KABOUL (Reuters) - Un kamikaze a semé la mort dans un bureau de vote samedi pendant les élections législatives en Afghanistan, marquées par un taux de participation plus fort que prévu malgré des violences et problèmes logistiques.

L'attentat suicide survenu dans un quartier du nord de Kaboul a fait au moins 15 morts - dix civils et cinq policiers. Il n'a pas été revendiqué.

D'autres incidents ont été signalés un peu partout à travers le pays, alors que les taliban avaient appelé la population à ne pas prendre part à un vote piloté selon eux par des puissances étrangères.

La participation a pourtant été apparemment plus importante que ne le laissaient supposer les nombreux obstacles que devaient affronter les électeurs.

De longues files d'attente se sont formées devant les bureaux de vote à Kaboul et dans les grandes villes.

"Il faut saluer l'enthousiasme et la participation des Afghans malgré les menaces, les actes d'intimidation et les attentats", a déclaré un haut responsable international chargé de la sécurité. "Le processus électoral devra être examiné à la loupe parce qu'il est clair qu'il y a eu de multiples défaillances", a-t-il toutefois ajouté.

L'équipement biométrique utilisé pour vérifier l'identité des électeurs a été livré à la dernière minute sans avoir été testé au préalable et semble notamment avoir causé d'importants problèmes.

La Fondation d'Afghanistan pour la transparence des élections, un groupe de la société civile, a déclaré que ces machines avaient présenté des dysfonctionnements dans plus de 40% des bureaux de vote.

La Commission électorale indépendante a prolongé de plusieurs heures les opérations de vote dans certains bureaux de vote. D'autres bureaux, restés fermés samedi, ouvriront dimanche.

PLUS DE 120 ATTAQUES RECENSÉES

Selon les responsables de la sécurité, plus de 120 attaques à la grenade ou à l'aide d'engins explosifs improvisés ont été recensées dans le pays mais ne visaient pas directement les bureaux de vote, cherchant plutôt à effrayer les électeurs sans faire de victimes.

Neuf candidats ont été tués lors d'attaques commises durant la campagne électorale. Des centaines d'anonymes ont également été tués ou blessés dans des attentats liés au scrutin.

Des milliers de policiers et soldats ont été déployés à travers le pays et un nombre restreint de bureaux de vote ont été ouverts : 5.100 contre 7.355 prévus par les autorités électorales.

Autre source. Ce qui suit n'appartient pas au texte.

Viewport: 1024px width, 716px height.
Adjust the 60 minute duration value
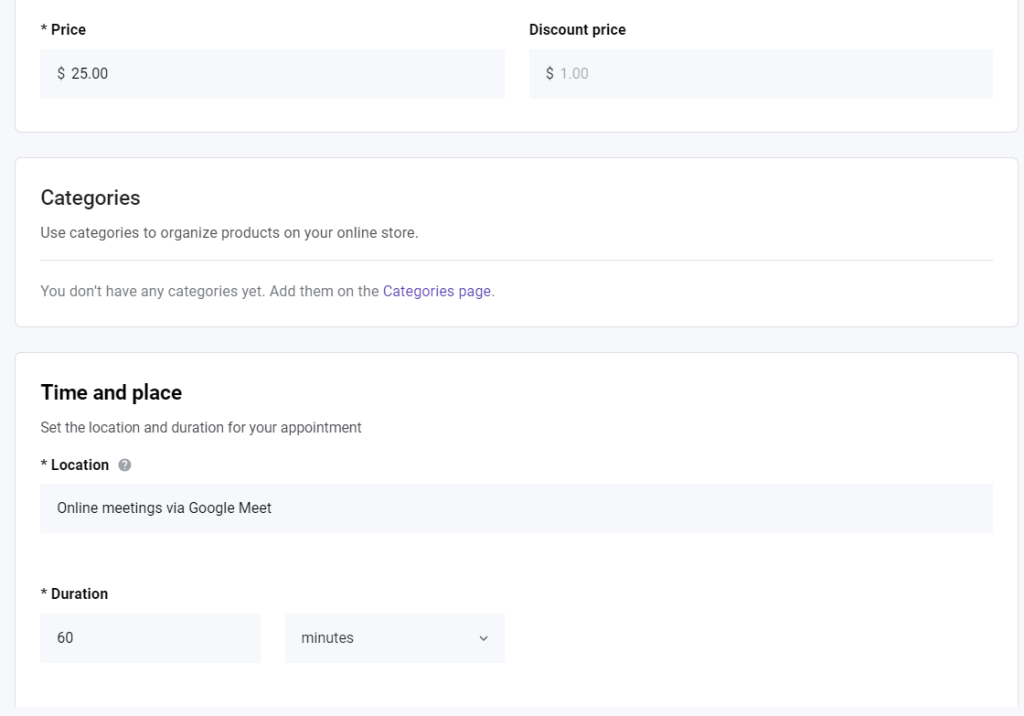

Le vote a été repoussé d'une semaine dans la province de Kandahar après l'assassinat du puissant chef de la police régionale, le général Abdul Razeq, l'un des plus importants responsables de la sécurité du pays, tué jeudi dans une fusillade dont a réchappé le commandant des forces américaines en Afghanistan, le général Scott Miller. L'attentat a été revendiqué par les taliban.

Le scrutin a également été retardé dans la province de Ghazni, dans le centre de l'Afghanistan, à cause d'un différend sur la représentation des différents groupes ethniques.

Les accusations généralisées de fraude constituent un problème supplémentaire pour la légitimité du processus, considéré comme une étape indispensable avant l'élection présidentielle prévue en avril 2019.

La vie politique afghane reste marquée par les querelles qui ont suivi le scrutin présidentiel de 2014. Les deux principaux partis ont été contraints de former une coalition instable après s'être mutuellement accusés de fraude électorale massive.

L'Afghanistan est un des pays les plus corrompus, selon le classement de Transparency International.

Quelque 8,8 millions d'électeurs sont inscrits sur les listes mais un nombre inconnu d'entre eux - que certains estiment à 50% ou plus - se seraient frauduleusement ou mal enregistrés.

Les électeurs doivent désigner les 250 députés de la chambre basse, la Chambre du peuple. Un siège est réservé à la minorité sikhe. Près de 2.450 candidats sont en lice. La Chambre du peuple et le Sénat forment l'Assemblée nationale d'Afghanistan.

La Constitution afghane prévoit que le parlement examine et ratifie les lois, mais il ne dispose en réalité que d'un pouvoir réduit.

En raison de la difficulté de collecter des résultats, les résultats globaux ne seront pas connus avant au moins deux semaines.

(Avec Storay Karimi à Herat, Mohammad Stanekzai à Lashkar Gah et Akram Walizada, Sayed Hassib et Hamid Shalizi à Kaboul; Jean Terzian, Danielle Rouquié et Jean-Stéphane Brosse pour le service français)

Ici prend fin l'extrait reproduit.